Recorded data>

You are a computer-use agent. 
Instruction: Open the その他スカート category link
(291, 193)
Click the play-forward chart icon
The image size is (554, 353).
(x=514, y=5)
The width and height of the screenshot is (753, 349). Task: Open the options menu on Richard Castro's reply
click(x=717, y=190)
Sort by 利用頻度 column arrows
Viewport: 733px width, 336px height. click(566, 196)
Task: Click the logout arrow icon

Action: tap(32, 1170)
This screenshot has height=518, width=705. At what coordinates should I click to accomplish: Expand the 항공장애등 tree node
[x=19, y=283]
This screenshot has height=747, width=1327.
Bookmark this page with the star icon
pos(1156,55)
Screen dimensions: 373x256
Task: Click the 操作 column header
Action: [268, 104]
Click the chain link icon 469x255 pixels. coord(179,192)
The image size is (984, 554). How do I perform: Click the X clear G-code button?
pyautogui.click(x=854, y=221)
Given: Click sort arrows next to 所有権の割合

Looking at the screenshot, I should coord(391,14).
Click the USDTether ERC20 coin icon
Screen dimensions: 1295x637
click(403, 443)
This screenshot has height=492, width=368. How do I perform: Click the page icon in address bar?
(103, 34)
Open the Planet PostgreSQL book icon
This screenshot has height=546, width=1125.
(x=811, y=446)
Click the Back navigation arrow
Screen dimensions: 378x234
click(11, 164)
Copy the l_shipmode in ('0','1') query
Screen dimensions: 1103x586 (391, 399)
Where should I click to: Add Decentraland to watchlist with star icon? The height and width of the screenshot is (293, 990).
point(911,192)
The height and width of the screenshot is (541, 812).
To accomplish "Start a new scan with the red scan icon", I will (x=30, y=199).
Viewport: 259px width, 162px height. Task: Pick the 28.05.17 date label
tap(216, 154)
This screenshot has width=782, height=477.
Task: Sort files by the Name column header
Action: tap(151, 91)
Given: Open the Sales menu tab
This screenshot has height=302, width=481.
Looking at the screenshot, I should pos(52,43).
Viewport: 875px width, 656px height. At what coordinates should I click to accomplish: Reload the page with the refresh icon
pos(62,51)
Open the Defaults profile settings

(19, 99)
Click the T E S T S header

TASK TO COMPLETE>
Write out every item above line for line, with no changes.

EXERCISE RESULT>
You are a computer-use agent. 
Instruction: Open the その他スカート category link
(291, 193)
Click the play-forward chart icon
The image size is (554, 353).
(x=514, y=5)
The width and height of the screenshot is (753, 349). Task: Open the options menu on Richard Castro's reply
click(x=717, y=190)
Sort by 利用頻度 column arrows
Viewport: 733px width, 336px height. click(566, 196)
Task: Click the logout arrow icon

Action: tap(32, 1170)
This screenshot has height=518, width=705. At what coordinates should I click to accomplish: Expand the 항공장애등 tree node
[x=19, y=283]
This screenshot has height=747, width=1327.
Bookmark this page with the star icon
pos(1156,55)
Screen dimensions: 373x256
Task: Click the 操作 column header
Action: [268, 104]
Click the chain link icon 469x255 pixels. coord(179,192)
The image size is (984, 554). How do I perform: Click the X clear G-code button?
pyautogui.click(x=854, y=221)
Given: Click sort arrows next to 所有権の割合

Looking at the screenshot, I should coord(391,14).
Click the USDTether ERC20 coin icon
Screen dimensions: 1295x637
click(403, 443)
This screenshot has height=492, width=368. How do I perform: Click the page icon in address bar?
(103, 34)
Open the Planet PostgreSQL book icon
This screenshot has height=546, width=1125.
(x=811, y=446)
Click the Back navigation arrow
Screen dimensions: 378x234
click(11, 164)
Copy the l_shipmode in ('0','1') query
Screen dimensions: 1103x586 (391, 399)
Where should I click to: Add Decentraland to watchlist with star icon? The height and width of the screenshot is (293, 990).
point(911,192)
The height and width of the screenshot is (541, 812).
To accomplish "Start a new scan with the red scan icon", I will (x=30, y=199).
Viewport: 259px width, 162px height. Task: Pick the 28.05.17 date label
tap(216, 154)
This screenshot has width=782, height=477.
Task: Sort files by the Name column header
Action: tap(151, 91)
Given: Open the Sales menu tab
This screenshot has height=302, width=481.
Looking at the screenshot, I should pos(52,43).
Viewport: 875px width, 656px height. At what coordinates should I click to accomplish: Reload the page with the refresh icon
pos(62,51)
Open the Defaults profile settings

(19, 99)
Click the T E S T S header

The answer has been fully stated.